Estrogen signalling through amphiregulin may be implicated in human hepatocellular carcinoma.

Research paper by Giuseppe G Carruba, Vitale V Miceli, Letizia L Cocciadiferro, Maurizio M Zarcone, Biagio B Agostara, Giuseppe G Montalto, Orazia M OM Granata

Indexed on: 01 Mar '11Published on: 01 Mar '11Published in: Hormone molecular biology and clinical investigation


We investigated aromatase (Aro)-driven estrogen formation in non-tumoral and malignant liver tissues and cells, also in relation to expression of the estrogen receptors α and β (ERα and ERβ) and amphiregulin (AREG), aiming to gain insights into the potential role of estrogens in human hepatocellular carcinoma (HCC).Chromatographic and reverse transcriptase polymerase chain reaction (RT-PCR) analyses were used to assess activity and expression of the Aro enzyme and AREG as well as the expression of wild-type and variant ERs, both in vivo and in vitro.Following 24 h and 72 h incubation of liver tissues or cells with testosterone, human HCC tissues and HepG2 hepatoma cells showed elevated Aro activity (estrogen formation, respectively, of 20% and 52%-99%). By contrast, no Aro activity could be detected in non-tumoral tissues and HA22T liver cancer cells. Cirrhotic samples and Huh7 cells exhibited intermediate enzyme activity, with estrogen formation of 4% and 34%, respectively.
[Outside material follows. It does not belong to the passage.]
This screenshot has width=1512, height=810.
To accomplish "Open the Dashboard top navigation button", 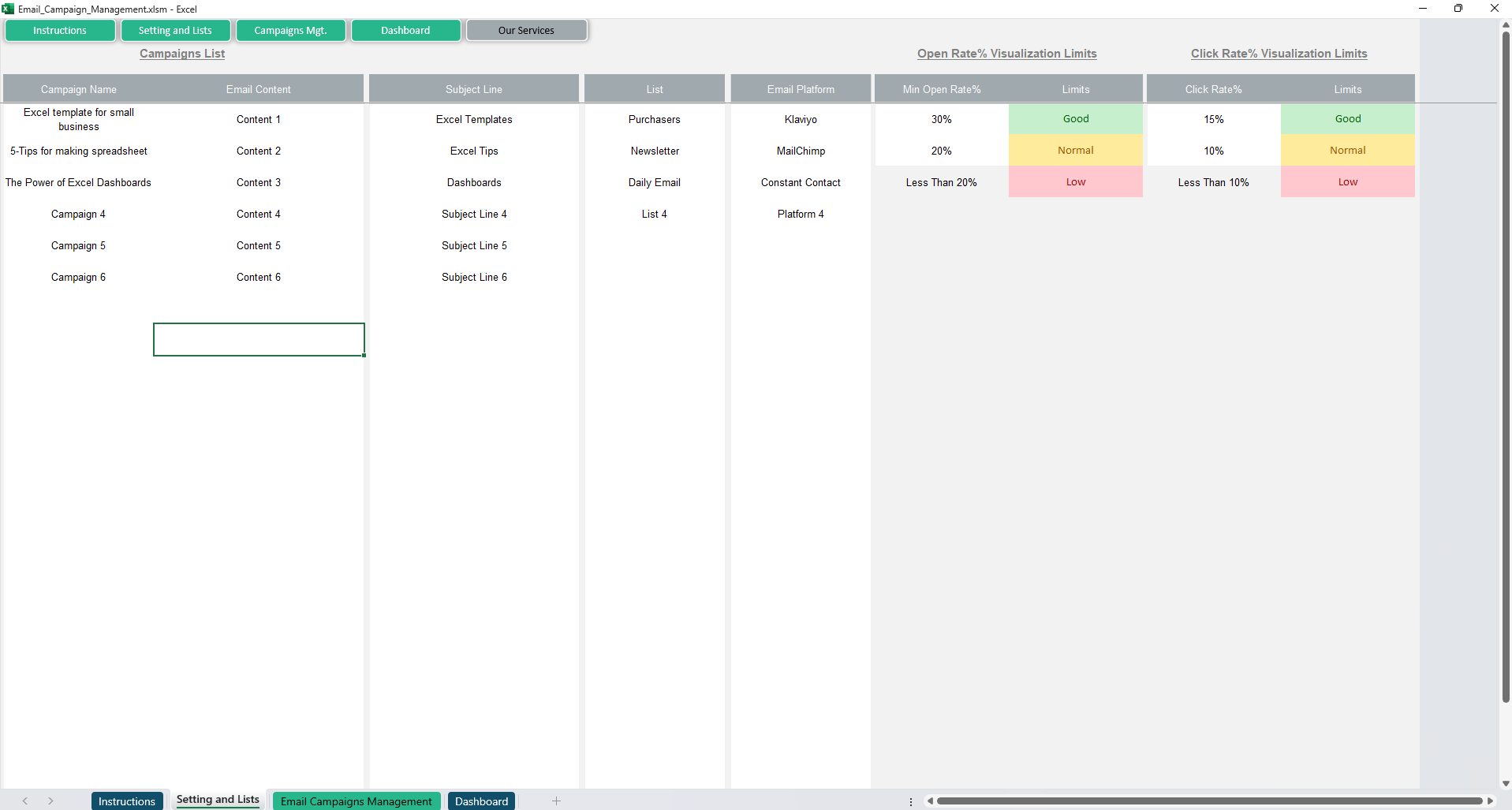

Markedly lower or undetectable Aro mRNA levels were observed in HA22T cells and non-tumoral liver tissues compared with HepG2 cells and HCC samples. Cirrhotic specimens displayed variable transcript levels. Interestingly, no or low expression of wild-type ERα and ERβ could be observed in liver cancer cells and malignant tissues. However, ubiquitous expression of the hERα46 variant and occasional expression of the hERβ2/Cx variant were observed in cancer tissues and cells.It is noteworthy that the pattern of wild-type ERα was inversely related to Aro, whilst AREG expression was consistently associated with that of Aro. This combined evidence suggests that locally elevated Aro activity may increase malignant cell proliferation also through AREG signalling.